## EXCERPTED RECORDS

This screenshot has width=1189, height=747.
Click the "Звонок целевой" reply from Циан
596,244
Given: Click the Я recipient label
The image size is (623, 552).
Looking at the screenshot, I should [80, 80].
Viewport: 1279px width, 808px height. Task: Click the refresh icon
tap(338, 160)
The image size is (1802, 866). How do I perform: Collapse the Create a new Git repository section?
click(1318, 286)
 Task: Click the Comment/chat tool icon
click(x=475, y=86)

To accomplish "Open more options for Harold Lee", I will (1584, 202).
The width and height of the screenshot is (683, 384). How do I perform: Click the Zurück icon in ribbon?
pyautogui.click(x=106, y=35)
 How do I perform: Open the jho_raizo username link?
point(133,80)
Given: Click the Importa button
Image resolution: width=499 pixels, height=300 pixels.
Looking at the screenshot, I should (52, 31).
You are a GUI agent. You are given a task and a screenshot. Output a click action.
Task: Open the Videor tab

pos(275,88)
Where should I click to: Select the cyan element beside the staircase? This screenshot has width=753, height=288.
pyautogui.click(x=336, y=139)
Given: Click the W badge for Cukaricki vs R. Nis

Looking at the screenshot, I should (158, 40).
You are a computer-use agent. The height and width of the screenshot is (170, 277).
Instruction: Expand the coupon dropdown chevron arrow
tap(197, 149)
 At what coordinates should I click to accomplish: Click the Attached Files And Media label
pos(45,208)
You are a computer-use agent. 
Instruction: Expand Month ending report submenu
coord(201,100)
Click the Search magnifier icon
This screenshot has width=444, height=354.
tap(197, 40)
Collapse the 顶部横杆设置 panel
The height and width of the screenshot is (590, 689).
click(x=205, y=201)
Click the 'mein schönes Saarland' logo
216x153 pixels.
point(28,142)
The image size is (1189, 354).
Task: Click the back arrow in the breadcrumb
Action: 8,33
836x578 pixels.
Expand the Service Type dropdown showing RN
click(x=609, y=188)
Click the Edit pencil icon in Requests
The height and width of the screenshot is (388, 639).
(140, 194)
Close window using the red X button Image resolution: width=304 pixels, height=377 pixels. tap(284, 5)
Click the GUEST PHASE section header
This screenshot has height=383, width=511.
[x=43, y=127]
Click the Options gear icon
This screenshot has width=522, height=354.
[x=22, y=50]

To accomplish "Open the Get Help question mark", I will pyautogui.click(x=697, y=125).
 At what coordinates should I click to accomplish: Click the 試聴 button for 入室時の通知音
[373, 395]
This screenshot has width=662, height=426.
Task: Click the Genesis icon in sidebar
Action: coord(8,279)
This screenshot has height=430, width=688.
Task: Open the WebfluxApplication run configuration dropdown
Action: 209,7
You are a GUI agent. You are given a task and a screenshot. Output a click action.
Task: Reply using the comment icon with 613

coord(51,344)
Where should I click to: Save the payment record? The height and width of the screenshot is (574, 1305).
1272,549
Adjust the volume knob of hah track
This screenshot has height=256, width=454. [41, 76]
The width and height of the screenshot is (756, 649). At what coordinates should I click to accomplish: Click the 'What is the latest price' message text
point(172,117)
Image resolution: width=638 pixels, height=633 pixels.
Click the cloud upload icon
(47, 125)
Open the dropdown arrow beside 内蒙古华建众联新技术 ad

## DIRECTIONS
Reproduce exactly the stretch of the material above that starts at the line with "Given: Click the W" and ends at the line with "Click the Search magnifier icon", both included, and nothing else.

## FINISHED TASK
Given: Click the W badge for Cukaricki vs R. Nis

Looking at the screenshot, I should (158, 40).
You are a computer-use agent. The height and width of the screenshot is (170, 277).
Instruction: Expand the coupon dropdown chevron arrow
tap(197, 149)
 At what coordinates should I click to accomplish: Click the Attached Files And Media label
pos(45,208)
You are a computer-use agent. 
Instruction: Expand Month ending report submenu
coord(201,100)
Click the Search magnifier icon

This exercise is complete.